Weekly Recap: Ford guns for 2016 Le Mans glory with new GT
Plus: Notes On The 2016 BMW 7 Series, Google, And 2017 Chevy Bolt
The factory will back a two-team, four-car effort that will compete in the World Endurance Championship and the Tudor United SportsCar Championship running cars operated by Chip Ganassi Racing with Felix Sabates. The GT racecar will make its track debut in January at the Rolex 24 at Daytona, and the driver lineup will be announced later. "But rest assured, there's quite a line forming out the door," Ganassi said at the announcement.
The GT is the modern successor to the iconic GT40, which won Le Mans four straight years from 1966-1969. The racecar is a rolling testbed of Ford's latest technologies, including a powerful twin-turbo EcoBoost V6. The car also makes extensive use of carbon-fiber pieces and advanced aerodynamics. Ford tapped Multimatic Motorsports of Canada and Roush Yates Engines to aid in the development of the GT racer.
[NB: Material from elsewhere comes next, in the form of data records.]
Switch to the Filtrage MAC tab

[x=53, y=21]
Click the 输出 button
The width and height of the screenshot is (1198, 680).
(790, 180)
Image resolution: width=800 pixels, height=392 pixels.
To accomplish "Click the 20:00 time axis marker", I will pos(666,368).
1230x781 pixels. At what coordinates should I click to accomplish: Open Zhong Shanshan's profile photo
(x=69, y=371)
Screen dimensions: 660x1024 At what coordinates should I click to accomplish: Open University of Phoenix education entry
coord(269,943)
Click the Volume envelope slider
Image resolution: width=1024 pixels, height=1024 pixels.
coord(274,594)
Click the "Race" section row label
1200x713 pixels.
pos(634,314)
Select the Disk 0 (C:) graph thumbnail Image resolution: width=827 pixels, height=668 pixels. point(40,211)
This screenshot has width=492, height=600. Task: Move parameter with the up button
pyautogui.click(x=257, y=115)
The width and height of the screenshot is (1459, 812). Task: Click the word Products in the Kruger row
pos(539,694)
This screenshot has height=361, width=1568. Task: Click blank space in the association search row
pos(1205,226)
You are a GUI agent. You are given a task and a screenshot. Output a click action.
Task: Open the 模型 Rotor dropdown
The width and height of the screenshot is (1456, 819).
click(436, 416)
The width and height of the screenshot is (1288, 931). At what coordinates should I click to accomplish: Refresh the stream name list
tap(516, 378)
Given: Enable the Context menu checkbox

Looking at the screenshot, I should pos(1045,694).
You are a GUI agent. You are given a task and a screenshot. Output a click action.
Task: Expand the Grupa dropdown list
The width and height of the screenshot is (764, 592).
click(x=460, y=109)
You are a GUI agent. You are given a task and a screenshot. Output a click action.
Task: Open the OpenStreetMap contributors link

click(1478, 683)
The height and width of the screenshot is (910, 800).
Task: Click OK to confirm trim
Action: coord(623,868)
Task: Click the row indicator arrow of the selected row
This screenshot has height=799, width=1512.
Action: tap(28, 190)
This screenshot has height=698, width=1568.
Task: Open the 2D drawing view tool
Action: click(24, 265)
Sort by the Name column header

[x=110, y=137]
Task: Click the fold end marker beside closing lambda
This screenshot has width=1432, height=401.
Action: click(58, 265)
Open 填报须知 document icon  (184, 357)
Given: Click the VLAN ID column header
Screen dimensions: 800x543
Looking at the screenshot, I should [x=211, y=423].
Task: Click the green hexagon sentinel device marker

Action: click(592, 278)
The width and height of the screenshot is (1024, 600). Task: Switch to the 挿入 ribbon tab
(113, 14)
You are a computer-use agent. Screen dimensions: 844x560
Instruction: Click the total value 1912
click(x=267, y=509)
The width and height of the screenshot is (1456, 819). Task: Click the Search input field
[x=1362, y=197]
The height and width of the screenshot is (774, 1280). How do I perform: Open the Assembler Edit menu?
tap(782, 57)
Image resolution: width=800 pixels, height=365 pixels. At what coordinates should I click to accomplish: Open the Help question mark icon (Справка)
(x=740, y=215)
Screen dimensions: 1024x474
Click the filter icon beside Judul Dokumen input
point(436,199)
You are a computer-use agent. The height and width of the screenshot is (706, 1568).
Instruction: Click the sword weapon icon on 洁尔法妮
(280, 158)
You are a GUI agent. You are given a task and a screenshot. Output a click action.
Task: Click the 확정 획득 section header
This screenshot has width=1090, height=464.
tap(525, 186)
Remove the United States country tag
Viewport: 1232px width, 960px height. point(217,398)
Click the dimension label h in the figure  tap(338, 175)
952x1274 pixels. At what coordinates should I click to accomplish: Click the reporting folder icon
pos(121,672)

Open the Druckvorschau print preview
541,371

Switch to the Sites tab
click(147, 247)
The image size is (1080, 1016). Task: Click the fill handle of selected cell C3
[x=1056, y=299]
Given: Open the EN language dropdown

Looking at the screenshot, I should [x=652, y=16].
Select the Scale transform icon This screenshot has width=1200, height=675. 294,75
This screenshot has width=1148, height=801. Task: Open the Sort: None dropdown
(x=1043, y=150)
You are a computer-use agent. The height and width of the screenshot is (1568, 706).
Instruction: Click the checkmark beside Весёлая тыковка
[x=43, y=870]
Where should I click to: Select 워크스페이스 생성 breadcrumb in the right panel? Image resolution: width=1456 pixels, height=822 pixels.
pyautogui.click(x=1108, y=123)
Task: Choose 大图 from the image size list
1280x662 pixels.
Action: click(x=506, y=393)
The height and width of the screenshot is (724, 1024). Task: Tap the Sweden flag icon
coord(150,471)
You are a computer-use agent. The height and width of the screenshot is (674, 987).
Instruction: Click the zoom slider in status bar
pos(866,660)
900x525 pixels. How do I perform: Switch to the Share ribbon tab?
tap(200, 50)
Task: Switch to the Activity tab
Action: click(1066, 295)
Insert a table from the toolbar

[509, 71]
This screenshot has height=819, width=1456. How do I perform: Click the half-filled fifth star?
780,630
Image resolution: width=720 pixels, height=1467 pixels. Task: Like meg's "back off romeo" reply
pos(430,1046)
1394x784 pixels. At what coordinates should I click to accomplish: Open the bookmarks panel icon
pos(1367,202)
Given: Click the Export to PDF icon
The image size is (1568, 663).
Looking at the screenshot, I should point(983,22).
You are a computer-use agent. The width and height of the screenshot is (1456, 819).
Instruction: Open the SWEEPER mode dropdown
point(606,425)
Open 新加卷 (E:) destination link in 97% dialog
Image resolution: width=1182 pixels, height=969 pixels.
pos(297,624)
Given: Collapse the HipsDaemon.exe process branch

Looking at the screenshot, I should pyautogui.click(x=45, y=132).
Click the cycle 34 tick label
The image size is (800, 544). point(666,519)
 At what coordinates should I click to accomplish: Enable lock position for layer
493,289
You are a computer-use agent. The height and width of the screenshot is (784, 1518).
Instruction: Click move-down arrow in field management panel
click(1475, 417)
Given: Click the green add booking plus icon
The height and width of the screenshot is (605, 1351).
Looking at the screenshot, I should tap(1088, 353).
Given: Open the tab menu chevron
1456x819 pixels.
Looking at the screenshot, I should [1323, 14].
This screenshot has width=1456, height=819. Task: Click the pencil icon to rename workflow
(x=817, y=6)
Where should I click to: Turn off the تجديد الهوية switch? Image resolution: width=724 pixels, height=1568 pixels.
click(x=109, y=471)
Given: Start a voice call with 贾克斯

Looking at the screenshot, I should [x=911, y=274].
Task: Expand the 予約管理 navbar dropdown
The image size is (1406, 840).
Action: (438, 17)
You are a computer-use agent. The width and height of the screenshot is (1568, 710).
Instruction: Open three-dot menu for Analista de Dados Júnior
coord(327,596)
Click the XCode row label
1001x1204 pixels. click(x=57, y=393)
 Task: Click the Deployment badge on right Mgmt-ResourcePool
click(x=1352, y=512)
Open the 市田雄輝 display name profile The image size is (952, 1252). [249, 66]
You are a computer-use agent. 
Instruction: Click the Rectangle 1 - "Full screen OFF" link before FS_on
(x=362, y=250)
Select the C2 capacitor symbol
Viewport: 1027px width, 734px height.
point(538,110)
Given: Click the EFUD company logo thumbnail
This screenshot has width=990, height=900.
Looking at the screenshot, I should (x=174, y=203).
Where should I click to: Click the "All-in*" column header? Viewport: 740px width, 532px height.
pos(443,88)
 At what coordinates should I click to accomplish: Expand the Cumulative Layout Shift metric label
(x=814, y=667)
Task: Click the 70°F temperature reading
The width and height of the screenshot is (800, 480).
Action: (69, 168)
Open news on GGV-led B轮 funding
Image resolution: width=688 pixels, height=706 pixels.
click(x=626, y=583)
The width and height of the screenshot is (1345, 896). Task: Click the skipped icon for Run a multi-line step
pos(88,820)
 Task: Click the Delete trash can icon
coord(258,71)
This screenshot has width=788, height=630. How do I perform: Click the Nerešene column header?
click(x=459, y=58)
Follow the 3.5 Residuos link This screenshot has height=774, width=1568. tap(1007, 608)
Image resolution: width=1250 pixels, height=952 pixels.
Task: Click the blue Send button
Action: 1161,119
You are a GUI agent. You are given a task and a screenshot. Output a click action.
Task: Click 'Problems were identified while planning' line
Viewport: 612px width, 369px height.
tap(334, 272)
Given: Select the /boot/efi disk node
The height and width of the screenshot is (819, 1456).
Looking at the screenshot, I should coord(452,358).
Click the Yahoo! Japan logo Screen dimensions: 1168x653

The road-going version, which was revealed in January at the Detroit Auto Show, is also set to launch next year. It caps Ford's growing performance lineup, and the company has ambitious plans to launch more than 12 new sporty models by 2020, including hot metal like the Focus RS, F-150 Raptor, and Shelby GT350R.
The GT embodies Ford's best tech, but news of its return to Le Mans immediately conjured images of the company's fierce rivalry in the 1960s with Ferrari and intense competition with Porsche.
"When the GT40 competed at Le Mans in the 1960s, Henry Ford II sought to prove Ford could beat endurance racing's most legendary manufacturers," Ford executive chairman Bill Ford said in a statement. "We are still extremely proud of having won this iconic race four times in a row, and that same spirit that drove the innovation behind the first Ford GT still drives us today."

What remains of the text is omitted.